## PROBLEM TO SOLVE
Repeat the lines from the one containing "Download the chart using download icon" through the last line of the data, exactly, pictures omitted.

## Stored data
⟨

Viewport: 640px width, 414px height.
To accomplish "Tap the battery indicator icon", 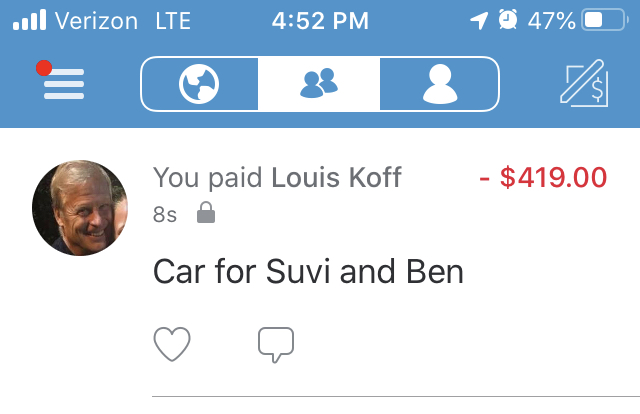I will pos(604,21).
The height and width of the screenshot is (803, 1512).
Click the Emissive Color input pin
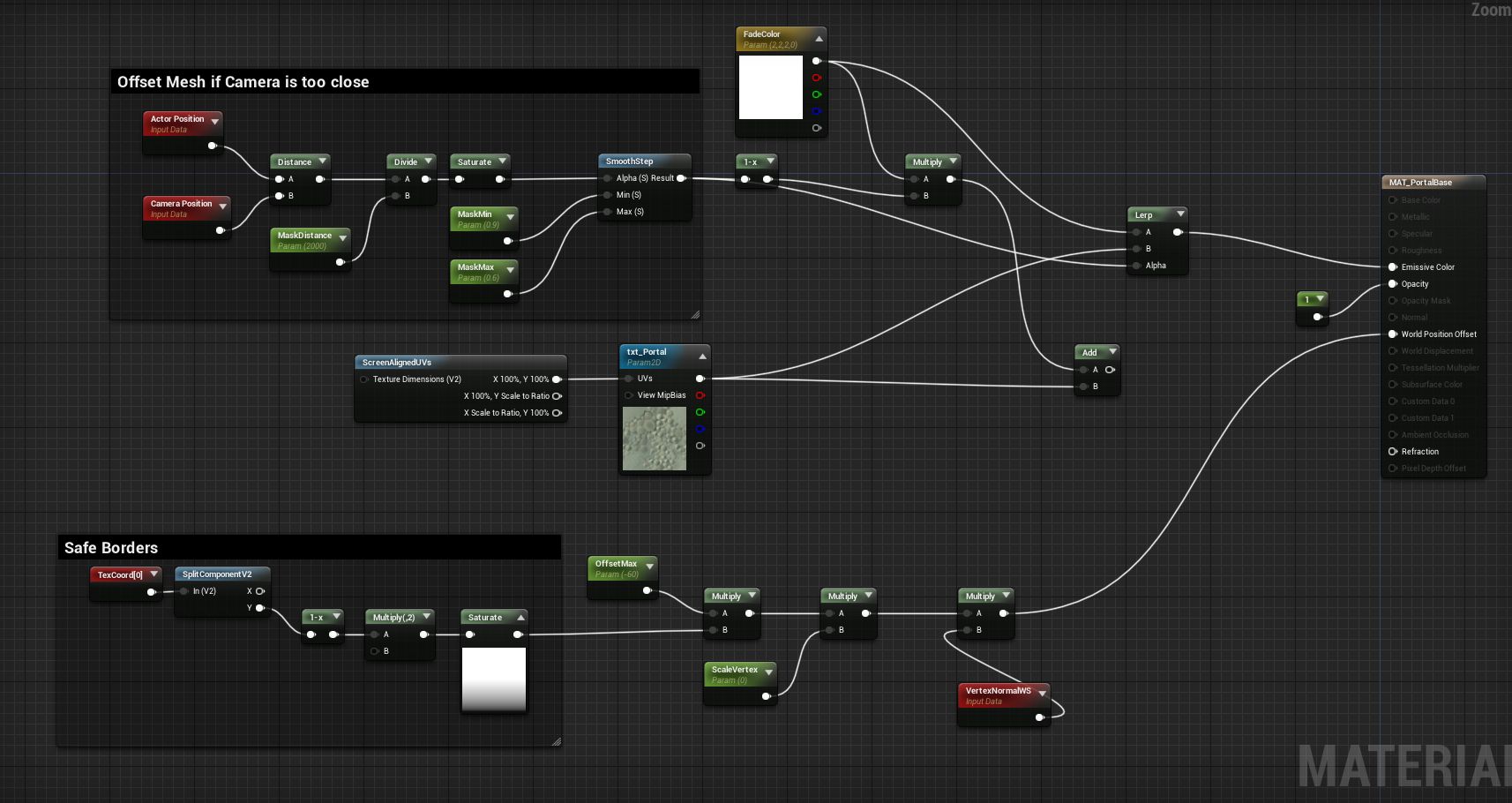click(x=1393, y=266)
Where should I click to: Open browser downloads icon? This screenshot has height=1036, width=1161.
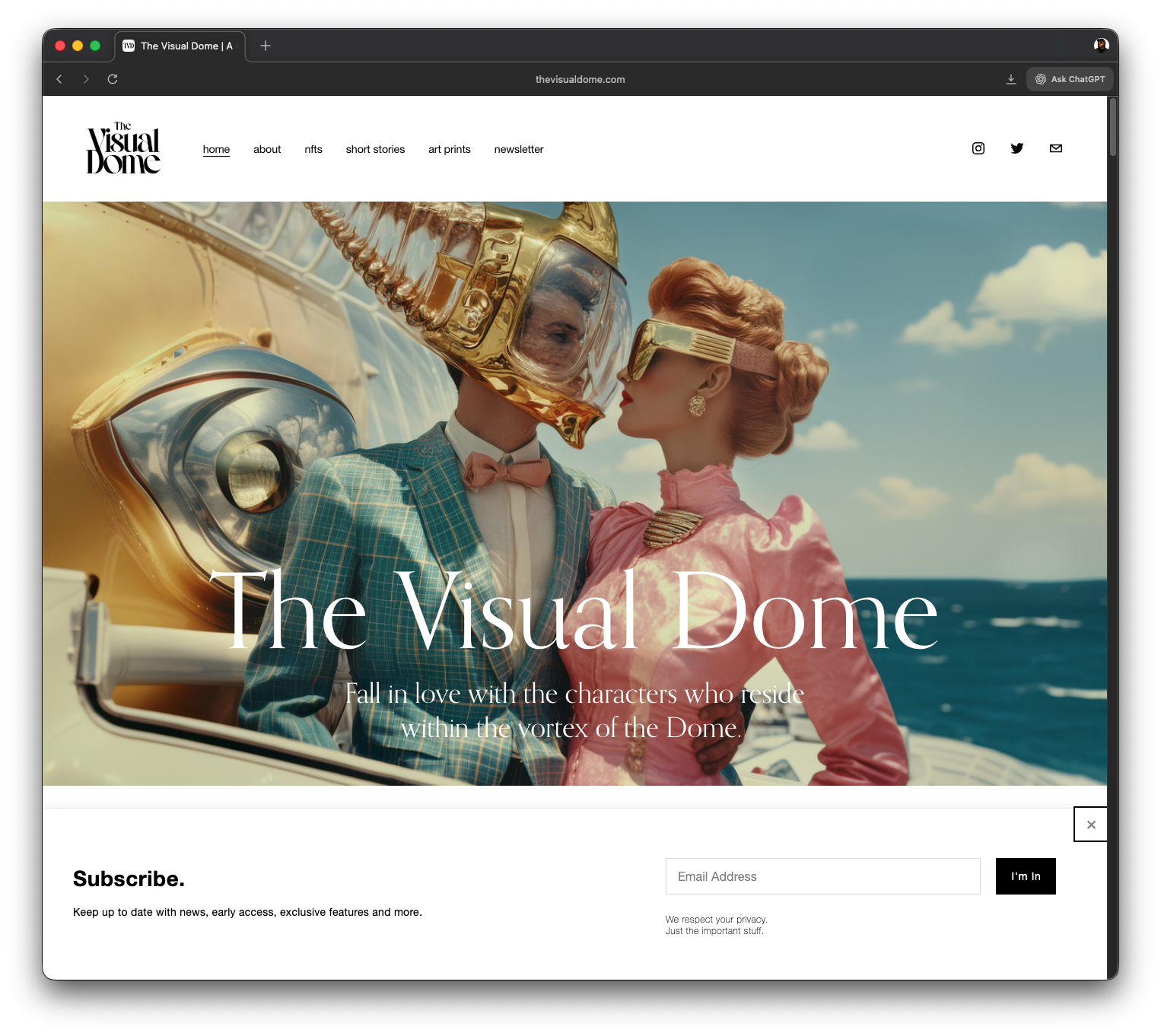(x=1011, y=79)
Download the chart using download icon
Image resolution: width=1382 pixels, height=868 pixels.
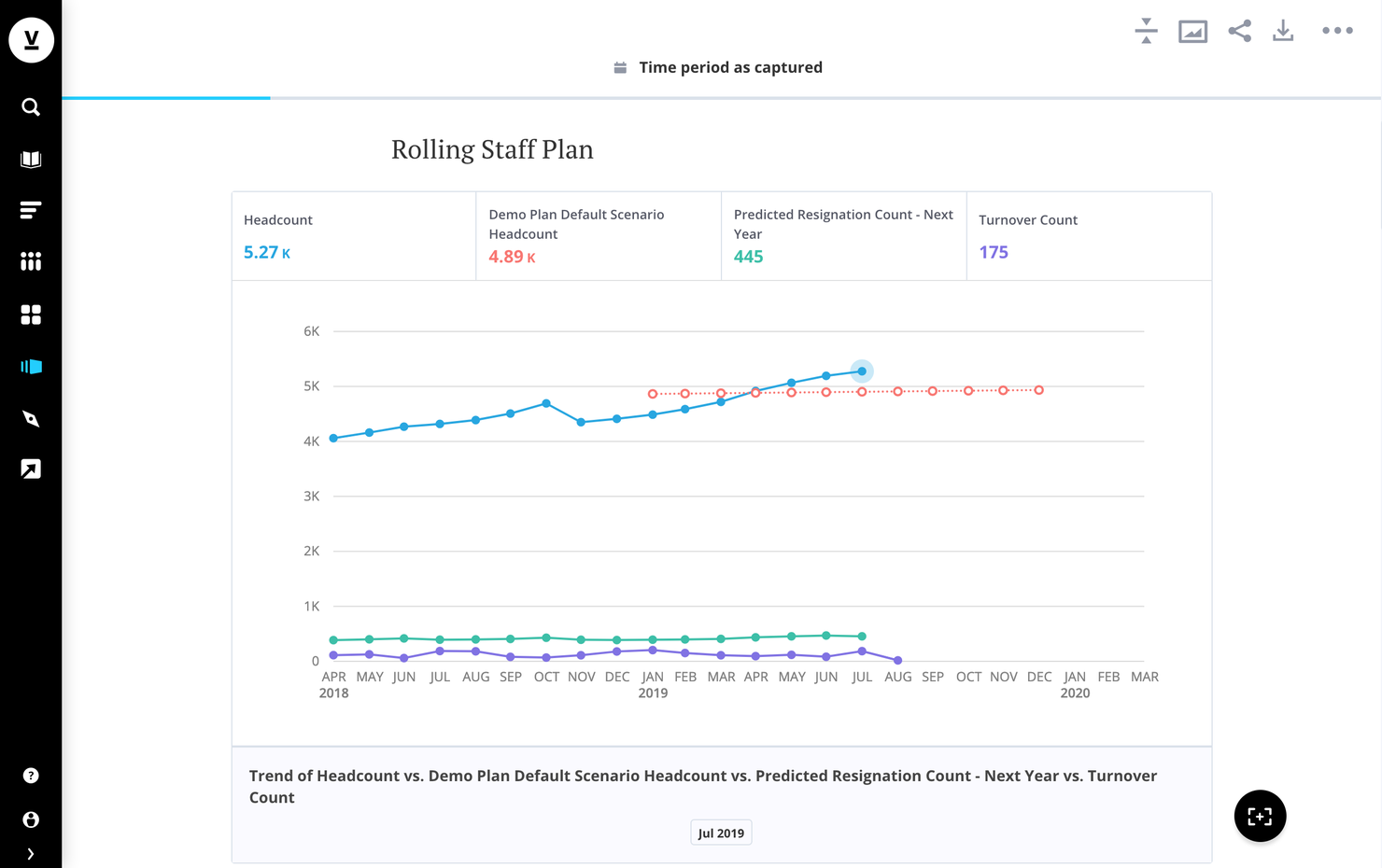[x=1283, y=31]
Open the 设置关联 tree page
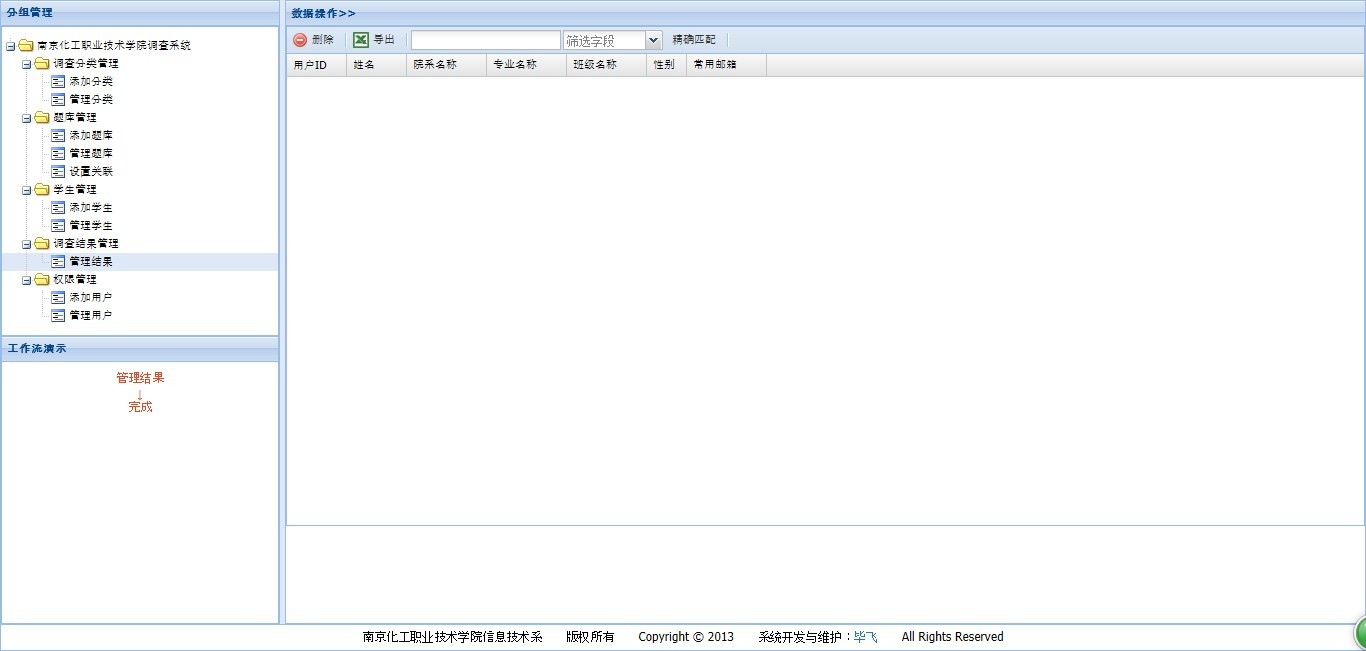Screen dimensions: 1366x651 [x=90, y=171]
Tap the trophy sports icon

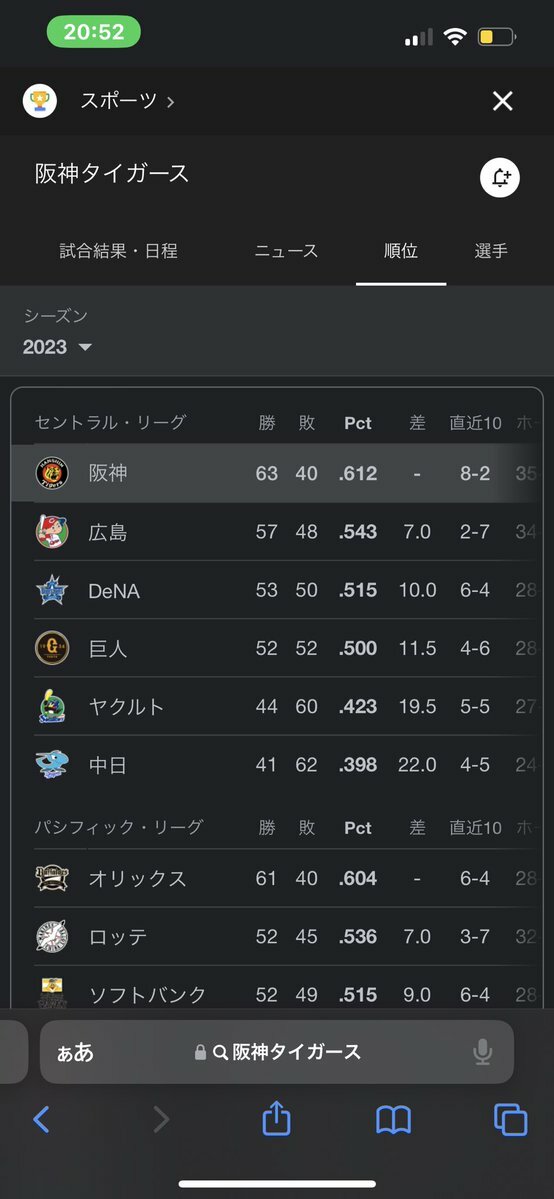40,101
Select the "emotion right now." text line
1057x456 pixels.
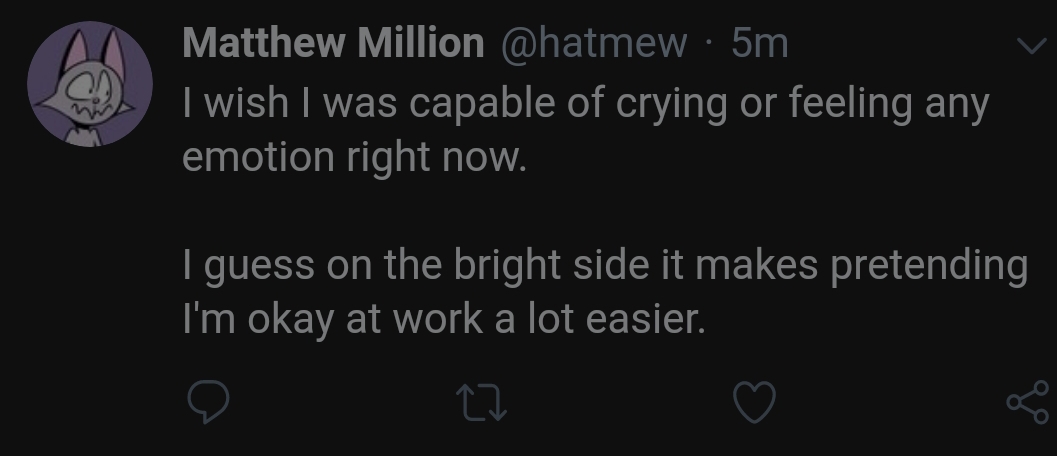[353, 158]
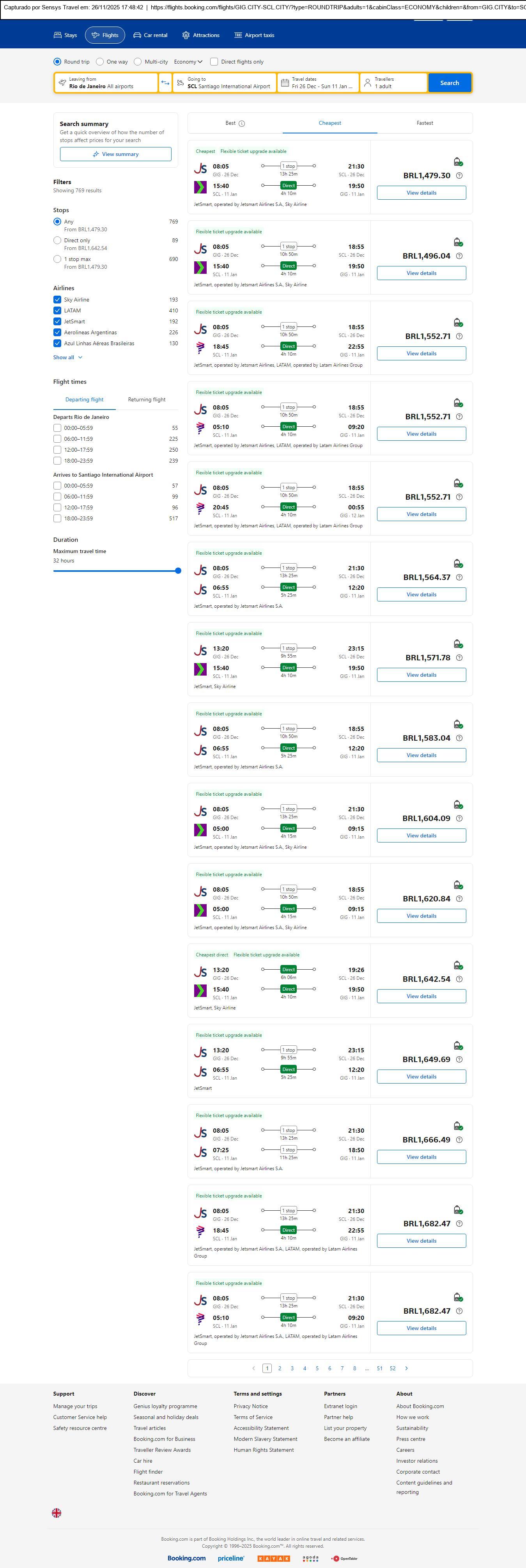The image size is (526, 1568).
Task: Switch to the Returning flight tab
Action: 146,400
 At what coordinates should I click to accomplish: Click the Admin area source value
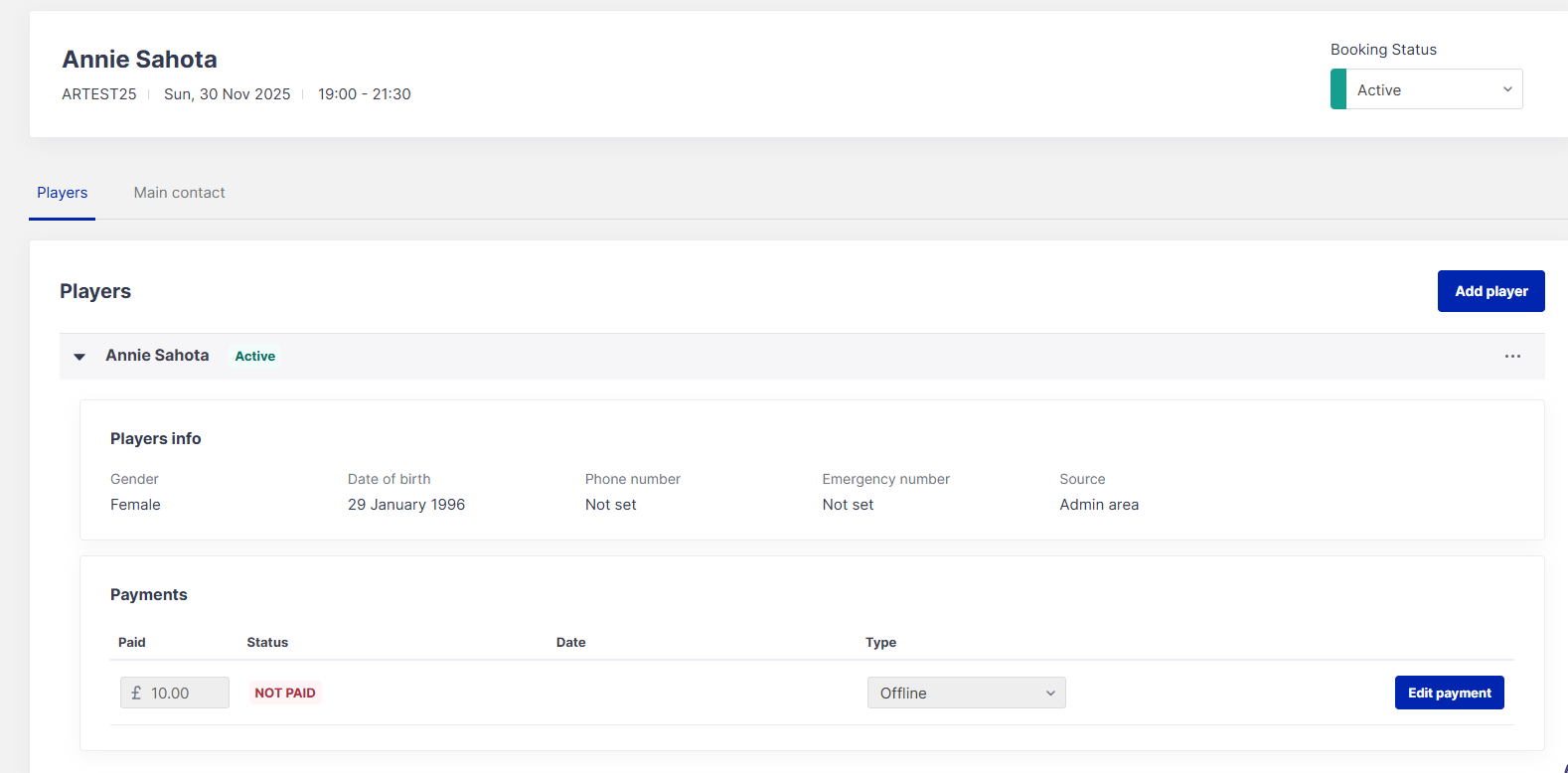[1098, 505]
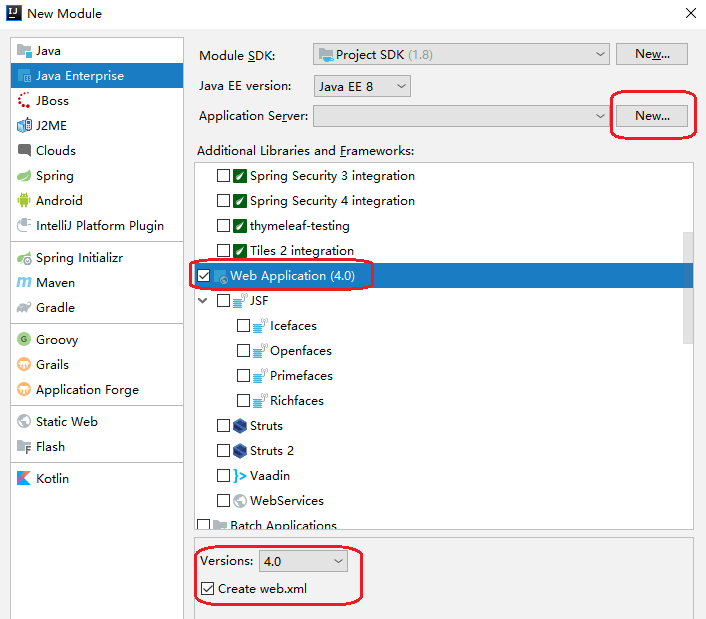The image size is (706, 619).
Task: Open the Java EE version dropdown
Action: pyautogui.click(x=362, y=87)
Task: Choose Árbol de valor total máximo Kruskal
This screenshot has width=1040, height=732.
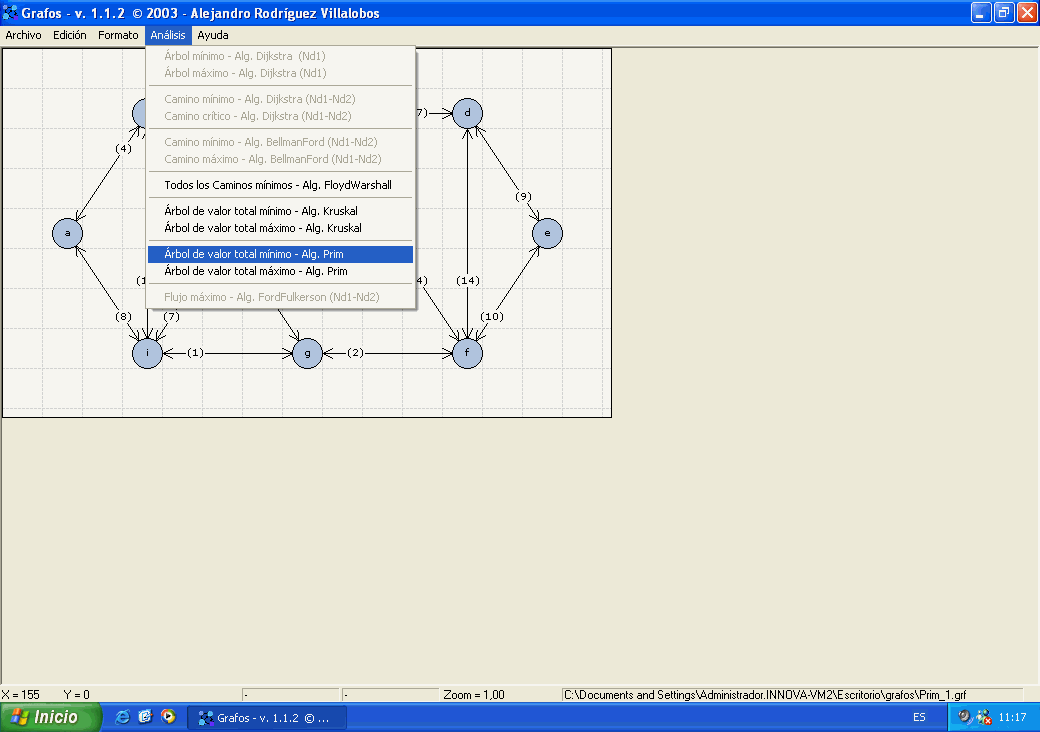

⟩

## TASK RESULT
Download the chart using download icon
Image resolution: width=1382 pixels, height=868 pixels.
[x=1283, y=31]
Open the 设置关联 tree page
Screen dimensions: 1366x651 [x=90, y=171]
Tap the trophy sports icon

40,101
Select the "emotion right now." text line
1057x456 pixels.
[353, 158]
The image size is (526, 1568).
Task: Switch to the Returning flight tab
Action: 146,400
 At what coordinates should I click to accomplish: Click the Admin area source value
[1098, 505]
The image size is (706, 619).
Task: Open the Java EE version dropdown
Action: pyautogui.click(x=362, y=87)
Task: Choose Árbol de valor total máximo Kruskal
This screenshot has width=1040, height=732.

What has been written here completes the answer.